Trotz zunehmender Handschrift- und Rechtschreibstandardisierung durch die im 19. Jahrhundert allmählich flächendeckend durchgesetzte Schulpflicht ist die deutsche Kurrent-Schrift eine nicht leicht zu dechiffrierende Handschrift. Das ist vor allem darin begründet, dass das Schriftbild vorgibt, dass alle Wörter am besten je in einem rechtsschrägen Schwung durchgeschrieben werden. Das Schreibwerkzeug soll so wenig wie möglich abgesetzt werden. Zur einfacheren Verbindung der Buchstaben dienen die schrifttypischen Schleifen an deren Oberlängen. So erklärt sich auch der ihr gegebene Name „Kurrent“ (von lateinisch „currere“, zu Deutsch „laufen“).

Allerdings führt diese Eigenart dazu, dass bestimmte Buchstabenkombinationen beim Lesen schwierig wieder in einzelne Buchstaben zu zerlegen sind. Betroffen sind beispielsweise „m“ und „n“. Noch verzwickter gestaltet es sich, wenn nicht nur die Eigentümlichkeit der Schrift selbst, sondern die des jeweiligen Schreibenden beträchtlich das individuelle Schriftbild beeinflusst. Oft vorkommende Erschwernisse sind unvorhergesehene, nicht standardisierte Buchstabenvariationen zu lateinischer Schrift oder Mischungen zwischen dieser und Kurrent, sodass derselbe Buchstabe in unterschiedlicher Art in demselben Text realisiert sein kann.
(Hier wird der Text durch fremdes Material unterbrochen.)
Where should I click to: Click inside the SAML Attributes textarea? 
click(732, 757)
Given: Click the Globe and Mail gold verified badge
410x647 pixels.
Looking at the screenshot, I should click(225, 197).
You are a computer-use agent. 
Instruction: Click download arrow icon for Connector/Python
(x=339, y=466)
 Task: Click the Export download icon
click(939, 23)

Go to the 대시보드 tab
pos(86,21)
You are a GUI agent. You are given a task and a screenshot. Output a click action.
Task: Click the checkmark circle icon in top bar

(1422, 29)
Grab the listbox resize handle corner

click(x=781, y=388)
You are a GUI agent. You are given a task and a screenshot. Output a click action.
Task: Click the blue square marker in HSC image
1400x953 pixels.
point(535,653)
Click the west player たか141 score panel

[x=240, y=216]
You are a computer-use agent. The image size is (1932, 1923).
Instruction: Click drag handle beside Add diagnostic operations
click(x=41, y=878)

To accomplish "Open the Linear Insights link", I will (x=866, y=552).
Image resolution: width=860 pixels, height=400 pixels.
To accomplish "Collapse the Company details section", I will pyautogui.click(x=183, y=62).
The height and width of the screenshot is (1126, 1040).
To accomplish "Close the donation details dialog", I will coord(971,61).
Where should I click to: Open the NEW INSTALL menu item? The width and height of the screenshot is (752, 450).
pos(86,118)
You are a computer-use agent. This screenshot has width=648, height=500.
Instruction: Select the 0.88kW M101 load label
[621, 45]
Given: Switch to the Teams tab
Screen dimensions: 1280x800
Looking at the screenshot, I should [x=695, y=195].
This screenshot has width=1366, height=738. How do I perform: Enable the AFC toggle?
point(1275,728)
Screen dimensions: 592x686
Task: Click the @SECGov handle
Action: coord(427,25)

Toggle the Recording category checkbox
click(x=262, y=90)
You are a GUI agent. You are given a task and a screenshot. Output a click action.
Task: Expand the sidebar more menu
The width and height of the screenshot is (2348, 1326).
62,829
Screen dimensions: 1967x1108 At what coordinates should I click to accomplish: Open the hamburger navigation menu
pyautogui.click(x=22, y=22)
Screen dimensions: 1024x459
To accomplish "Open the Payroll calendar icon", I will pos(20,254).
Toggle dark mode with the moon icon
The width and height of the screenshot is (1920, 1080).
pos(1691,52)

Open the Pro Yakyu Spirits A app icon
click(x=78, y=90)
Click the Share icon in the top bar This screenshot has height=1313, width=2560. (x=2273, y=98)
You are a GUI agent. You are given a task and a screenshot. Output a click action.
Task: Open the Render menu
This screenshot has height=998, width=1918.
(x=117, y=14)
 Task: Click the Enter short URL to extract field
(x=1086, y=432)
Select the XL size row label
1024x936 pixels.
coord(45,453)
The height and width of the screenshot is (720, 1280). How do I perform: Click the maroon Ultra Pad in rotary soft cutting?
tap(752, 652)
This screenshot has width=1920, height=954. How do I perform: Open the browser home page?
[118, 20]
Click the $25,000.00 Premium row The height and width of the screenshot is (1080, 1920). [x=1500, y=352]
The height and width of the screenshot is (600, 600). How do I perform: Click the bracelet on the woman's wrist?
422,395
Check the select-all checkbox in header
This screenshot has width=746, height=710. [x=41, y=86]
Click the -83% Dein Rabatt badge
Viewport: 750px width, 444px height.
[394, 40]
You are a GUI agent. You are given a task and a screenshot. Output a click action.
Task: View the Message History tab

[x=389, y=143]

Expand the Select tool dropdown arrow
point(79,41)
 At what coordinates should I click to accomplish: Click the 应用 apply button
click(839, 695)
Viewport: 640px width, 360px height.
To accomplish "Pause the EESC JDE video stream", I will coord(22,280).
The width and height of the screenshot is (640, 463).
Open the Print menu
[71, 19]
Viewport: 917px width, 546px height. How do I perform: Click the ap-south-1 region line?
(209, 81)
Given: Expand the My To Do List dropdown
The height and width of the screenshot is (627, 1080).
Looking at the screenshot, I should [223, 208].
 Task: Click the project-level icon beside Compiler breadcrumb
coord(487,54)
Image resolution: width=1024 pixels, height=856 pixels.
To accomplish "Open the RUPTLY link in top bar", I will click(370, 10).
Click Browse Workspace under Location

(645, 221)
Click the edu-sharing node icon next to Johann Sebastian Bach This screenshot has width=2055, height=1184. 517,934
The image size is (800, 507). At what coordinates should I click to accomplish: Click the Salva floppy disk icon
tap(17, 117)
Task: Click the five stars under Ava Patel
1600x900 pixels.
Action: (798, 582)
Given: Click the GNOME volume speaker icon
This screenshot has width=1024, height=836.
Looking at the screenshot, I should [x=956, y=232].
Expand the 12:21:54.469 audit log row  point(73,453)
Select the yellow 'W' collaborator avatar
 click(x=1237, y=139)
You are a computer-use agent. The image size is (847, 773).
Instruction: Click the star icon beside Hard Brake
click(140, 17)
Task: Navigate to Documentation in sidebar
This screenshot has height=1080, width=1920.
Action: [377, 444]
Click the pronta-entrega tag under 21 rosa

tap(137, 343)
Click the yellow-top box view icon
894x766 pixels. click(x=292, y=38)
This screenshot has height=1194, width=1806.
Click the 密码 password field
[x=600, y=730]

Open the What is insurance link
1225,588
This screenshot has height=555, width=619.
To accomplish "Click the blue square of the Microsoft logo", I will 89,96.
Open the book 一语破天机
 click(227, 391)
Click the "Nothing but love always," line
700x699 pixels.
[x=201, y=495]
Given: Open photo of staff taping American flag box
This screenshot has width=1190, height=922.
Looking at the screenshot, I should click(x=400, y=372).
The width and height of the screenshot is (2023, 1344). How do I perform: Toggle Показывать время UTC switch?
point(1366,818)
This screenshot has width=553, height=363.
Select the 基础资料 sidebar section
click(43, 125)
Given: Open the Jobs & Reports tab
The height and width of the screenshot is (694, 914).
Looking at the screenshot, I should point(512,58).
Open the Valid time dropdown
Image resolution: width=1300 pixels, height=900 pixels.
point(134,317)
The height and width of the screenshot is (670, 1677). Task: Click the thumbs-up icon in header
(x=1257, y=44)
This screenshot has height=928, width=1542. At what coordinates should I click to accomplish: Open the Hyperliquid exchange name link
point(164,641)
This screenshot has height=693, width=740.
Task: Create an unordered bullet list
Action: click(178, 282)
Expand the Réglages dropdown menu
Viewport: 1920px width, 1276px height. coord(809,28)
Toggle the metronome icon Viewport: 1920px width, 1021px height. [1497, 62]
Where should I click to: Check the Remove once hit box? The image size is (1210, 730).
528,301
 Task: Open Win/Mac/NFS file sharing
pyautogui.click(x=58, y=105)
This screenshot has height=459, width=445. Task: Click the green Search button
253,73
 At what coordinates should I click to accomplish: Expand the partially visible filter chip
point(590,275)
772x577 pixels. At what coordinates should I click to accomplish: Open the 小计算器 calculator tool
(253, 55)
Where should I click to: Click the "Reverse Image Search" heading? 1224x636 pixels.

Aber auch Rechtschreibfehler oder fehlende Kennzeichnungen zur Abhebung einzelner Buchstaben gegenüber anderer können problematisch sein. So ist ohne den geschwungenen Bogen über dem „u“ ein Unterschied zu „n“ per se nicht mehr erkennbar. Zudem kann ein ausladend geschriebenes „e“ in deutscher Kurrent-Schrift ebenfalls deckungsgleich zu „n“ oder „u“ (ohne geschwungenen Bogen) sein.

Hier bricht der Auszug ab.